Из предыдущих романов Джемм почерпнула и еще кое-что, касающееся другой половины человечества: мужчины отчаянно боятся тех женщин, кто не стремится к браку, не рвется к алтарю, не пускает слюни перед каждой витриной с обручальными кольцами и не тает как масло на солнышке при виде розовощекого сопляка в коляске. Сколько бы мужики ни стонали по поводу чисто женских слабостей, им по крайней мере понятно, с чем они имеют дело, — «нытьем», «грызней», «бабьими заморочками». Все это прожито и изучено их отцами и дедами; женщины классического семейного типа стали притчей во языцех и уже никого не страшат. Более того, какое заслуженное удовольствие — провести с дружками вечерок за кружкой пива, удрав от надоедливой карги, что пилила тебя всю неделю. Ритуал, непринужденно вплетенный в жизненное кружево, года через два приводит к алтарю, причем мужчина идет на заклание в ясном уме и твердой памяти, якобы исключительно ради сохранения традиции, хотя на деле сам только об этом и мечтает.

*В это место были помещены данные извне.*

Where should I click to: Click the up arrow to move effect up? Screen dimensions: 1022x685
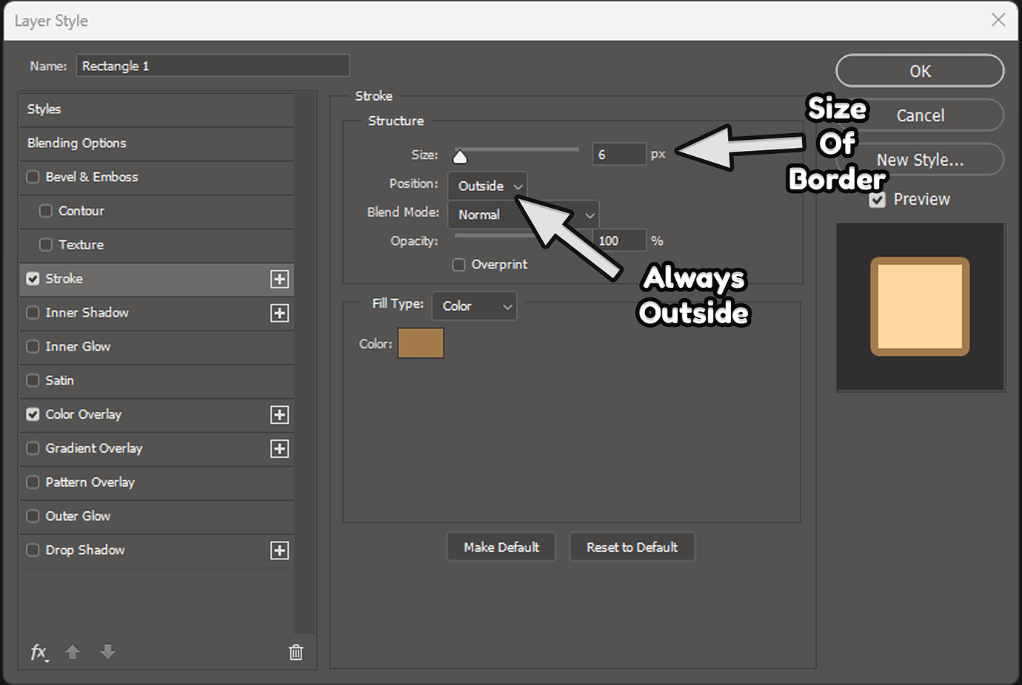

Так все и обстояло испокон веков, но теперь… В наши дни разгрома традиций пивные мальчишники далеко не так приятны; радость праведной мужской мести, когда в голову ежеминутно лезут дурные мысли об эмансипированной подружке, которая тоже слиняла куда-то с приятелями, летит к чертям. Да и возвращение домой за полночь не приносит былого удовлетворения, если твоя подружка вползает под утро, вдребадан пьяная и донельзя довольная проведенным без тебя временем. Извечное преимущество мужского пола испаряется, когда тебя лишают права годами дразнить партнершу самым что ни на есть законным браком. А если она не живет мечтами о замужестве, кольце, детях — то какого дьявола ей вообще надо? То-то и оно. Джемм убедилась, что любой — или почти любой — парень, столкнувшись с девушкой, которой ничего от него не требуется, кроме него самого, теряет почву под ногами и начинает прикладывать гигантские усилия, чтобы привязать девушку к себе, сломить ее свободолюбивый дух и добиться права контролировать каждый ее шаг.
Смит тем и хорош, что он другой. Идеальный партнер. Он только рад, что Джемм продолжает жить своей жизнью. Он великодушен, добр, легок в общении и небрежно-нежен. Такие парни Джемм еще не встречались. Когда они вместе — ни на секунду не оставит ее в одиночестве, то поцелует в макушку, то руку сожмет, то по плечу погладит, а то и обнимет. Джемм знала, почему он так себя ведет. Смит в первую же ночь признался, что у него пять лет не было женщины. Еще один знак судьбы. Пятилетний целибат не может быть простым совпадением. Смит неосознанно ждал ее, и теперь она счастлива возместить ему упущенное время.
От него классно пахнет, он классно выглядит, классно одевается и хорош в постели. Не цацкается с чувствами и комплексами Джемм, полностью ей доверяет, не покушается на ее свободу. Ей нравятся — честно — все его друзья; Смиту нравятся — честно — друзья Джемм, а тот факт, что состояние его счета позволяет ей не чувствовать себя виноватой, когда он платит за выпивку или такси, — это приятная мелочь, как вишенка поверх горки взбитых сливок.